Debrief: Obviously, as noted above, this was one tough cookie — er, bread — of a recipe. But again, I know not much about baking bread, so for others this may be a walk in the park, and I am glad I experienced the art of artisan bread baking and do not plan to avoid it in the future. Next time, I may bake this bread in loaf tins to give the rye a more useful shape, and to avoid the whole pizza peel thing. Deli-Style Rye courtesy of Artisan Bread in Five Minutes a Day
Makes four 1-pound loaves. The recipe is easily doubled or halved.
3 cups lukewarm water 1 1/2 tablespoons granulated yeast (1 1/2 packets) 1 1/2 tablespoons salt 1 1/2 tablespoons caraway seeds, plus more for sprinkling on the top 1 cup rye flour 5 1/2 cups unbleached all-purpose flour Cornmeal for pizza peel (or, as I used, cutting board) Cornstarch wash (Blend 1/2 teaspoon cornstarch with a small amount of water to form a paste; add 1/2 cup water and whisk with a fork; microwave mixture until it appears glassy, about 30 to 60 seconds on high)
1. Mixing and storing the dough: Mix the yeast, salt, and caraway seeds with the water in a 5-quart bowl, or a lidded (not airtight) food container.
2. Mix in the remaining dry ingredients without kneading, using a spoon, a 14-cup capacity food processor (with dough attachment), or a heavy-duty stand mixer (with dough hook) (what I used). If you’re not using a machine, you may need to use wet hands to incorporate the last bit of flour.
3. Cover (not airtight), and allow to rest at room temperature until the dough rises and collapses (or flattens on top), approximately 2 hours.
4. The dough can be used immediately after the initial rise, though it is easier to handle when cold. Refrigerate in a lidded (not airtight) container and use over the next 14 days.
5. On baking day, dust the surface of the refrigerated dough with flour and cut off a 1-pound (grapefruit-sized) piece.

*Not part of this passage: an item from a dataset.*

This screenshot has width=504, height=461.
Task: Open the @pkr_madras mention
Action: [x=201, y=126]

Dust the piece with more flour and quickly shape it into a ball by stretching the surface of the dough around to the bottom on all four sides, rotating the ball a quarter-turn as you go. Elongate the ball into an oval-shaped loaf. Allow to rest and rise on a cornmeal-covered pizza peel for 40 minutes.
6. Twenty minutes before baking time, preheat the oven to 450 degrees F, with a baking stone placed on the middle rack. Place an empty broiler tray on any other shelf that won’t interfere with the rising bread.

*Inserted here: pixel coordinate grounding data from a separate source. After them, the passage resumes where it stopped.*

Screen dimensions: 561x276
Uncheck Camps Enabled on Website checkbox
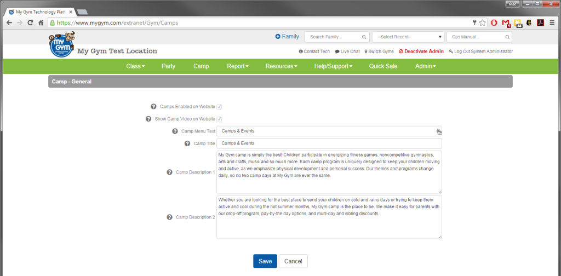[219, 107]
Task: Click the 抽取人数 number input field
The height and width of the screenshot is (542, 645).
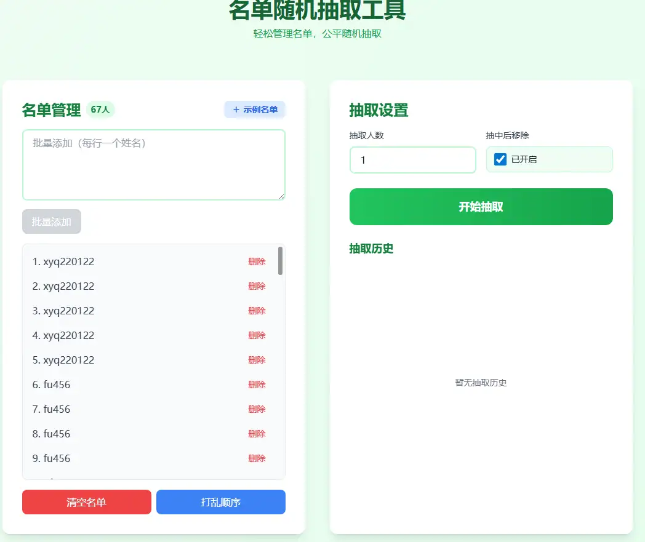Action: 412,160
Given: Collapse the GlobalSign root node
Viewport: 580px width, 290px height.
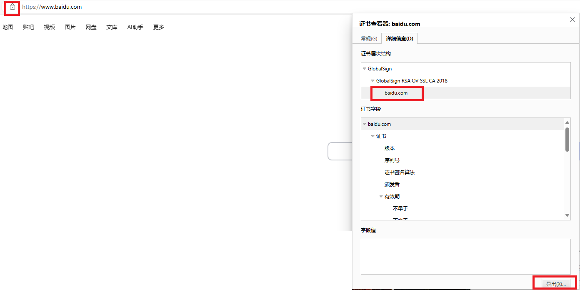Looking at the screenshot, I should [364, 69].
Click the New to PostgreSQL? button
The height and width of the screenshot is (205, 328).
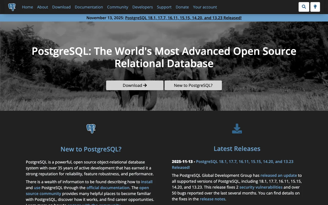[x=193, y=85]
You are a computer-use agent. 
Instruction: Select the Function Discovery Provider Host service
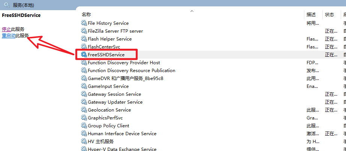[124, 62]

7. Using a pastry brush, paint the top crust with cornstarch wash and then sprinkle with additional caraway seeds. Slash with deep parallel cuts across the loaf, using a serrated bread knife.
8. Slide the loaf directly onto the hot stone. Pour 1 cup of hot tap water into the broiler tray, and quickly close the oven door. Bake for about 30 minutes, or until deeply browned and firm. Smaller or larger loaves will require adjustments in baking time.
9. Allow to cool before slicing or eating.
Extra punches: For caraway seed-lovers, an alternative: Caraway Swirl Rye. Follow above recipe as stated, but add 2 tablespoons of caraway seeds. When rolling the grapefruit-sized dough into a ball, use your hands and a rolling pin to flatten the ball into a 1/2-inch-thick oval (avoid using extra flour here or it might remain as a dry deposit in the caraway swirl). Sprinkle the dough with caraway seeds. The amount can vary with your taste; save some for the top crust. Then roll up the dough from the short end like a jelly roll, forming a cylindrical loaf. Pinch the ends closed. Continue following above recipe as stated.